Frequently, I receive letters from someone who hasn’t yet lost their home to foreclosure but anticipates they soon will, and wants to be able to get back into the market, quick-like.
Many claim their haste is because they don’t want to miss out on today’s bargain housing prices or interest rates. Yet neither seems poised to rise significantly any time soon.
In the same breath, many of these folks say they’re ready to pay top dollar for their next home, and pay an additional premium if they are forced to rely on lease-to-own, seller financing, or a hard-money mortgage.
Others claim they don’t want to miss out on the opportunity to build equity in a home instead of paying rent, or cite the tax advantages of homeownership as the piece they particularly want to retain.
My advice is almost always this: Slow down! Most legitimate loan programs now impose a three-year-plus waiting period after a borrower loses a home to foreclosure, even if they would otherwise qualify for a mortgage based on their credit score, income and assets.
Here are my four suggestions for how you can wisely use that waiting period to recover from a foreclosure — these steps also do double duty in terms of setting you up for success and sustainability the next time you buy a home.
1. Feel the pain.
Many folks who write to me are still in the early stages of grief at the loss of their home: anger and denial. They are angry at the bank, and in denial about the loss of their home and its advantages, from status to tax write-offs.
What I know is that getting through this grief is an essential first step to truly moving forward. Inherent in grief is an acknowledgement that something is dead and over. The acceptance of that finality is what allows you to move forward and learn the lessons that such experiences can teach.
As long as you’re stuck in the emotional protestations of how unfair it was that you lost your home, or spinning in a place of outrage about the Wall Street bailouts, you’re probably not making emotional progress to the point where you can begin to learn from your experience.
2. Metabolize the loss.
Henry Cloud, bestselling author of "Necessary Endings: The Employees, Businesses, and Relationships That All of Us Have to Give Up in Order to Move Forward" (Harper Business, 2011), recommends that we treat our painful past experiences as our bodies do food, metabolizing them by taking away the lessons we can distill from them that will fuel our future decisions, and leaving behind the pain and other toxic wastes from the experience.
Individuals and couples should take time out to acknowledge what has happened, and distill and discuss mistakes that were made and insights you’ve gained so that you can avoid repeating them in the future. It’s a meaningful method for progressing past grief and repositioning yourself to make smarter decisions about your money and your mortgage for the rest of your life.
3. Avoid rebound home purchases.
There’s a whole lot of what I call tuition — the price we pay to learn life lessons — involved in the loss a home to foreclosure.
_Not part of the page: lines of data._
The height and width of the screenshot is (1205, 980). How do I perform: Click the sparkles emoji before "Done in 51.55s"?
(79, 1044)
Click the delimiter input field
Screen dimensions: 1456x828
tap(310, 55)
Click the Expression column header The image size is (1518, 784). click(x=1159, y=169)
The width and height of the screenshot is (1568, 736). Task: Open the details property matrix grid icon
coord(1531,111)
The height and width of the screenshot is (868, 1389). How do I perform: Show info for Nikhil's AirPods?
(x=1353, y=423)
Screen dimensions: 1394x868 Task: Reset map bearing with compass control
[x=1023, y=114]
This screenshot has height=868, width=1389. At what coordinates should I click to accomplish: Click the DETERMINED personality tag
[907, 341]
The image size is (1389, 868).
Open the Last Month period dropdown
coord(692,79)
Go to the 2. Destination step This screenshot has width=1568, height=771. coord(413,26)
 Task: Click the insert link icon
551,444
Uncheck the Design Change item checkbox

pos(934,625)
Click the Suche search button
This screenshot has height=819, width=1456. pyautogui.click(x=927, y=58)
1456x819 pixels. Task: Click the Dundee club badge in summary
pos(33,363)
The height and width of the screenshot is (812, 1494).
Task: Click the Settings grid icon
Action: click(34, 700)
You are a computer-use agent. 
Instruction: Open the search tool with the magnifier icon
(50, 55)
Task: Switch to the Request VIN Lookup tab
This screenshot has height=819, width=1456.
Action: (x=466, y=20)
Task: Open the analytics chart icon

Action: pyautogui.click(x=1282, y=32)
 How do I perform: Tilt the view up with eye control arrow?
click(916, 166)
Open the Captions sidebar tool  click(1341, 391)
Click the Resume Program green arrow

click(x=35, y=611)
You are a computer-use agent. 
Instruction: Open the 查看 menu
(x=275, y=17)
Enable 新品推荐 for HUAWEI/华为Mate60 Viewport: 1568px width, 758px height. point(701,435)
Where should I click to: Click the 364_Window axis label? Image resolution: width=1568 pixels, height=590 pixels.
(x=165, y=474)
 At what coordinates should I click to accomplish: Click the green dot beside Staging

If rush in too quickly to the next home purchase, chances are good we’ll miss the lesson and get nothing for the tuition. This is evident in the gymnastics many foreclosed homeowners are considering going through in order to buy a home at all costs. These may mirror their willingness a few years ago to take on an unsustainable mortgage, which is what got some portion of them into foreclosure in the first place.
Trying to replace our losses on the rebound, be it after a breakup or after a foreclosure, is how people end up repeating their mistakes. Making new, unsustainable mortgage commitments and chronically overspending or over borrowing is no different from your friend who keeps repeating the same old dysfunctional relationship patterns, year after year.
4. Heal your finances.
My advice to foreclosed homeowners is to devote some real time to working on their finances, without worrying about buying another home. Get your debt paid down or off. Change your spending habits and your overall relationship with money. Get your taxes current and paid. Save some money. Create the habit of paying every bill on time every time. Eliminate unnecessary monthly expenses. Work the programs in "365 Days to Organized Finances or Financial Recovery," or some similar book, or both. Focus for awhile on your career development.